Variedades

Diario la Calle te enseña como hacer pasta fresca casera de manera sencilla

Hacer pasta fresca es muy sencillo y el resultado de mejor sabor que las versiones industriales. Es una actividad que se puede disfrutar junto a los amigos o la familia, en torno a los fogones. Además es una forma muy adecuada de aficionar a los niños a la cocina permitirles participar en el proceso.

Solamente con harina y huevos se hacen infinidad de variedades de pasta fresca: tagliatelle, spaghetti, parppadelle, garganelli, orecchiette y variedades rellenas como los ravioli, tortellini, agnolloti o la clásica lasagna.

Se pueden hacer pasta de colores y sabores diferentes mediante la adición de diferentes sustancias como espinacas, azafrán, pulpa de remolacha cocida o tinta de calamar. Estirando dos láminas de pasta juntas con hierbas aromáticas entre ellas daremos un toque de sabor y aroma a nuestras elaboraciones caseras.

En la receta tradicional se usan 100 gr de harina de trigo T405 (harina de repostería) por cada huevo, aunque no es la única posibilidad; también se puede hacer pasta integral o con semolina de trigo duro. Las cantidades que se indican no son exactas, ya que la humedad ambiente y por supuesto el calibre de los huevos hacen que las proporciones varíen ligeramente. En ocasiones será necesario añadir un poco de agua templada o un huevo extra para poder incorporar bien toda la harina a la masa.

Cuando se va a confeccionar pasta rellena es mejor sustituir uno de los huevos por yemas e incluso elaborar unicamente la masa con yemas de huevo y harina en el caso de las pastas con forma de cinta como los tagliatelle. Esto último es especialmente útil ya que sabremos el punto de cocción de manera más cómoda. Las pastas frescas elaboradas solo con harina y yema de huevo flotan en el agua cuando están al dente. En el caso de sustituir algún huevo de la fórmula por yemas calcularemos 2 o 3 yemas por huevo sustituido.

Hay que calcular unos 125 gr de pasta fresca por persona. Las cantidades indicadas en las recetas son para 2 personas y los ingredientes deberán estar a temperatura ambiente para facilitar el amasado. Si no tienes balanza de cocina calcula que una taza de harina son aproximadamente 150 gr. por lo que la proporción es de 2 tazas de harina y tres huevos para tres personas.

 

Masa para pasta fresca tradicional
200 gr de harina de trigo para repostería
2 huevos o 4 yemas de huevo
1 cs de agua templada (opcional)

 

1-Comenzaremos formando un volcán con la harina o harinas tamizadas en la superficie sobre la que vayamos a trabajar. Es preferible una tabla grande o una mesa de madera. A continuación cascamos los huevos sobre el hueco de la harina.

2-Con la ayuda de un tenedor vamos incorporando la harina de los laterales y mezclando con el huevo hasta que podamos trabajar la masa con las manos.

3-Comenzamos a amasar desde fuera hacia adentro a fin de recoger toda la harina. Si vemos que nos queda demasiado seca podemos añadir un poco de agua, preferentemente templada.

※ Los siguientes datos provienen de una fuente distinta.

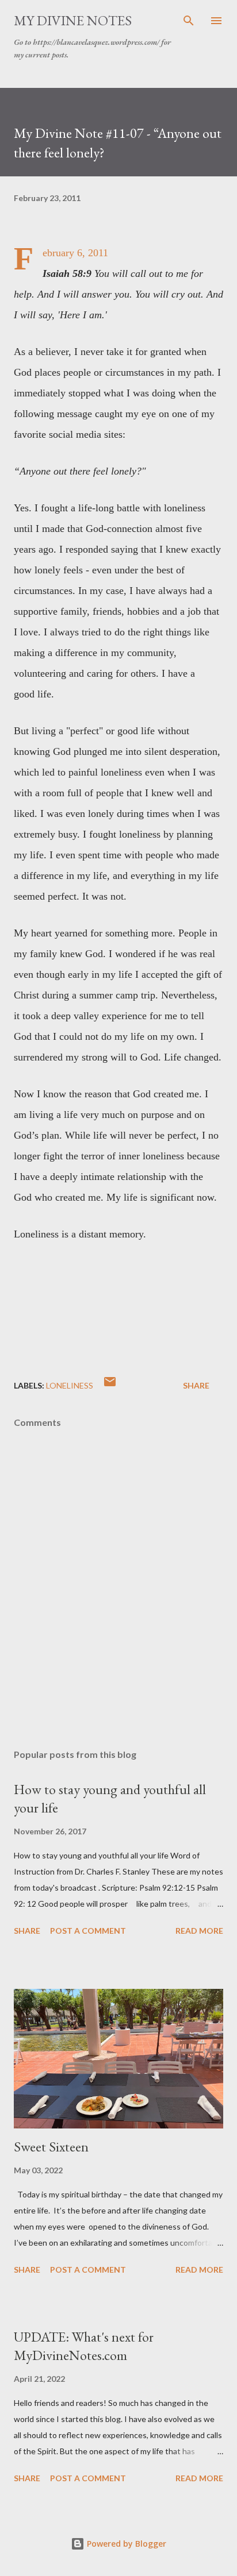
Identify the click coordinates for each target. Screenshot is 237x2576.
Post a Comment (88, 1930)
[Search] (189, 21)
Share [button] (196, 1385)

4-Ahora comienza el amasado propiamente dicho. Debemos estirar la masa con la palma de la mano y luego doblarla hacia nosotros de manera sucesiva hasta conseguir una masa firme y homogénea. Para saber si lo hemos hecho bien podemos cortar la masa por la mitad con un cuchillo para comprobar si la superficie que queda a la vista es lisa y no presenta grumos.

Finalmente envolveremos la masa en papel film para que repose durante una hora (mínimo 30 minutos) antes de que esté lista para usar.

La pasta se se puede estirar con un rodillo de madera o con una máquina de pasta; no obstante si no se tiene experiencia es recomendable la segunda opción. La pasta “fatta in casa” que ofrecen algunos restaurantes en Italia la elaboran generalmente mujeres con años de experiencia. Las “pastaia” son capaces de estirar la pasta en finas “sfoglias” con aparente facilidad, pero creedme, no es nada fácil.